Section 34.1: From VLMs to VLAs: the core idea | Building Embodied AI: From Perception to Autonomous Action

"A VLA policy is a contract between language grounding, image tokens, robot state, and action decoding."
A Grounded AI Agent

Technical illustration for Section 34.1: From VLMs to VLAs: the core idea. — Figure 34.1A: The VLA architecture: a vision encoder and language encoder feed joint embeddings into a cross-modal transformer, whose output tokens are projected by an action head into a continuous end-effector trajectory.

Do Not Confuse Semantics With Control

A VLA can name an object and still fail the motion. Always evaluate grounding, action accuracy, latency, and recovery as separate properties.

Big Picture

The leap from a VLM to a VLA is a change in output contract.
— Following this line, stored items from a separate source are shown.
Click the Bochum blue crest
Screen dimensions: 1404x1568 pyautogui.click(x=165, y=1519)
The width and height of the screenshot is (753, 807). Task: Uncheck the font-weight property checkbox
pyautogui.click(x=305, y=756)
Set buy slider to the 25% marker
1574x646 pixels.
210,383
The model stops at scene understanding only if it has no action head. Once it emits robot commands, every semantic claim has to survive control timing, workspace limits, and recovery behavior.

Why VLMs Are Not Enough

A vision-language model can describe a scene, answer a question, or identify an object. That is useful, but embodiment adds a harder requirement: the answer must change the world. If the instruction is "put the cup on the coaster," the system must decide where the cup is, where the coaster is, which grasp is feasible, how the arm should move, when the gripper should close, and how to recover if the cup slips.
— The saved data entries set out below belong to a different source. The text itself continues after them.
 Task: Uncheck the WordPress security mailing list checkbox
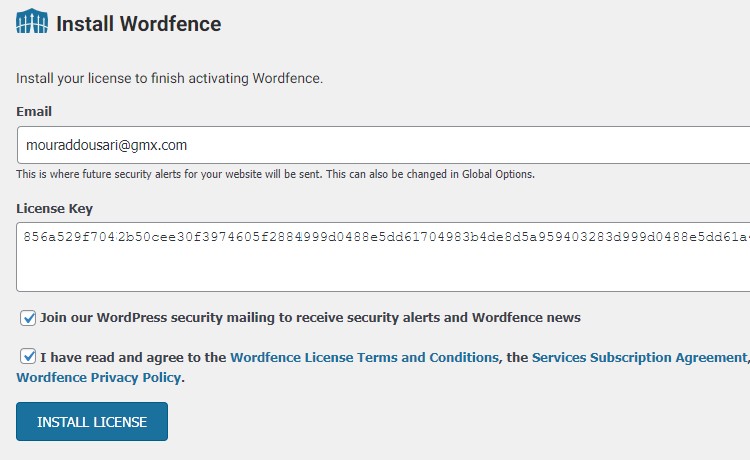click(x=28, y=318)
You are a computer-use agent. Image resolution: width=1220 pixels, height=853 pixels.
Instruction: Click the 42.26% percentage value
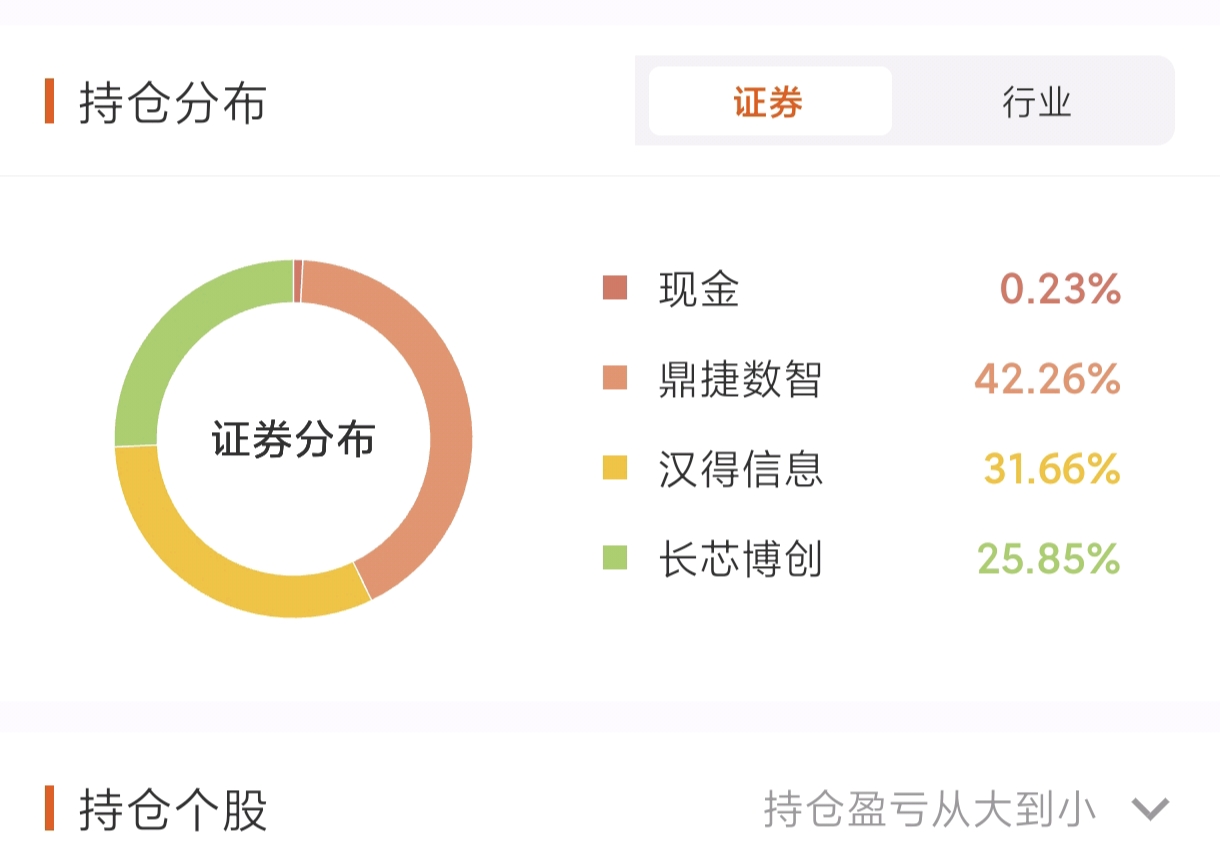click(1047, 379)
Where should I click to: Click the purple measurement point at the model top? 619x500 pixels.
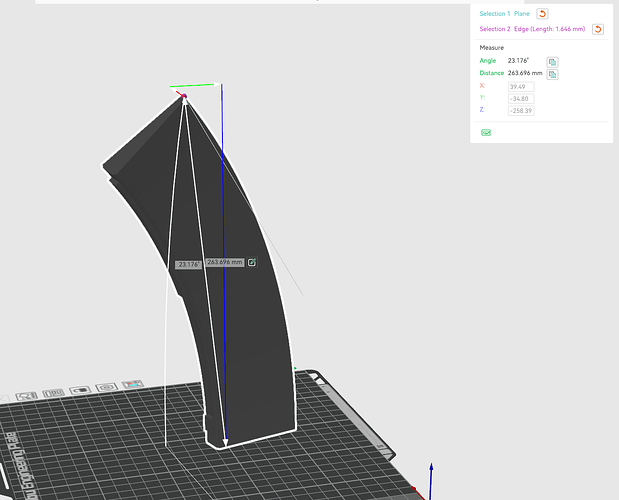[184, 96]
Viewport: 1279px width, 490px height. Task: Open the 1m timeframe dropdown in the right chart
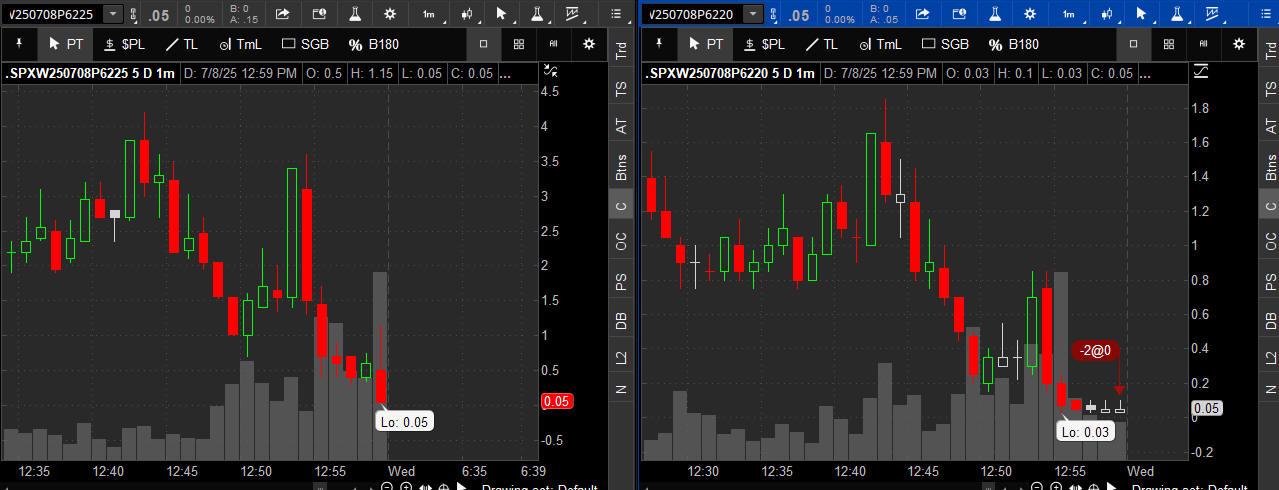(x=1069, y=14)
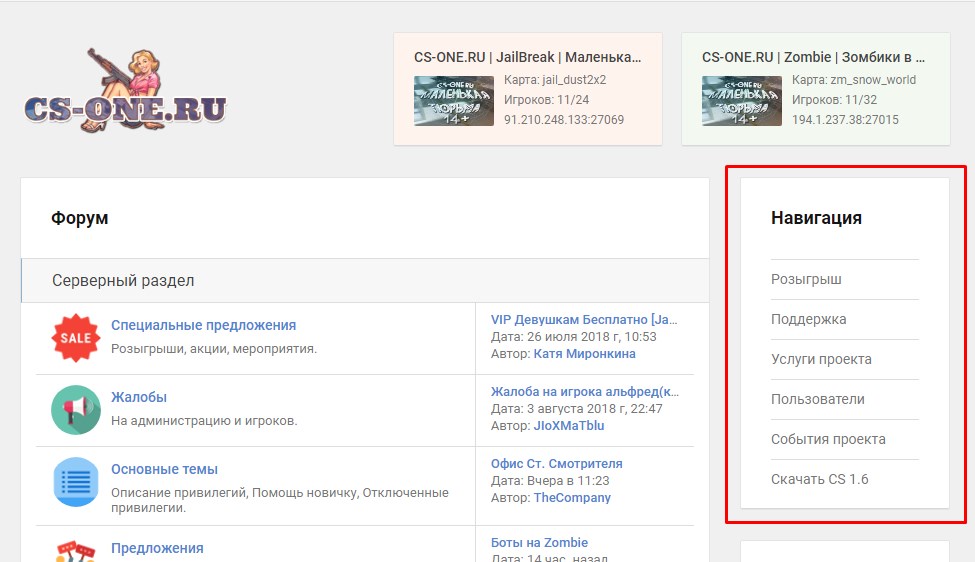Viewport: 975px width, 562px height.
Task: Click Скачать CS 1.6 navigation link
Action: pos(820,479)
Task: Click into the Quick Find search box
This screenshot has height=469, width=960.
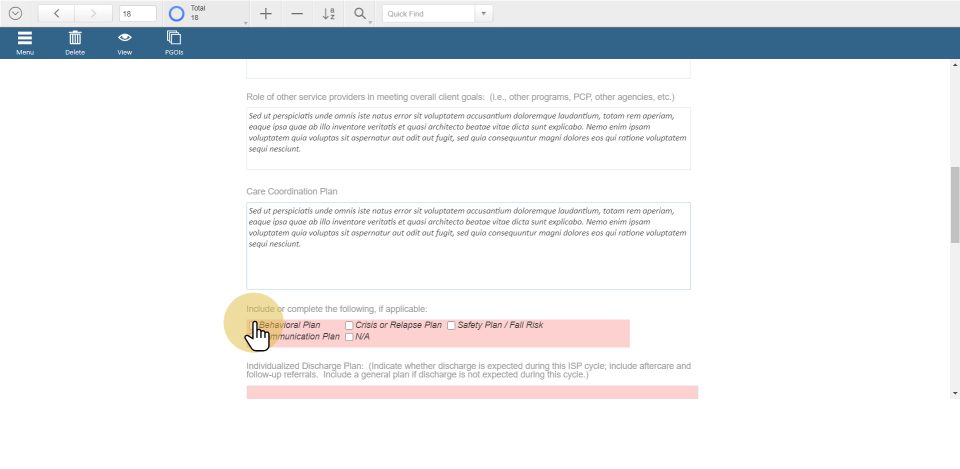Action: pyautogui.click(x=429, y=14)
A VLA model extends the multimodal stack by adding an action channel. Formally, it learns a policy $\pi_\theta(a_{t:t+H} \mid o_{1:t}, q, r_t)$, where $o$ is visual observation, $q$ is the language instruction, $r_t$ is robot state, and $a_{t:t+H}$ is an action chunk over a short horizon. The exact action representation varies across systems: discrete tokens in RT-1 and RT-2, diffusion or flow outputs in RDT and pi-zero, and compressed action tokens in FAST-style autoregressive policies.

The Core Move

Language tells the policy what counts as progress, vision tells it what the world currently affords, and the action head commits to a motor trajectory. The action head is where a VLA stops being a scene interpreter and becomes an embodied policy.

The Interface Contract

The most useful way to read any VLA paper is to ask four interface questions. What observations enter the model? What robot state is exposed? What action space exits the model? What controller consumes those actions? This contract is the bridge back to Chapter 2 on action representations and Chapter 7 on controllers versus policies.

Code Fragment 1 makes the VLA interface concrete with typed containers. It does not run a neural policy, it shows the contract that every neural policy must satisfy.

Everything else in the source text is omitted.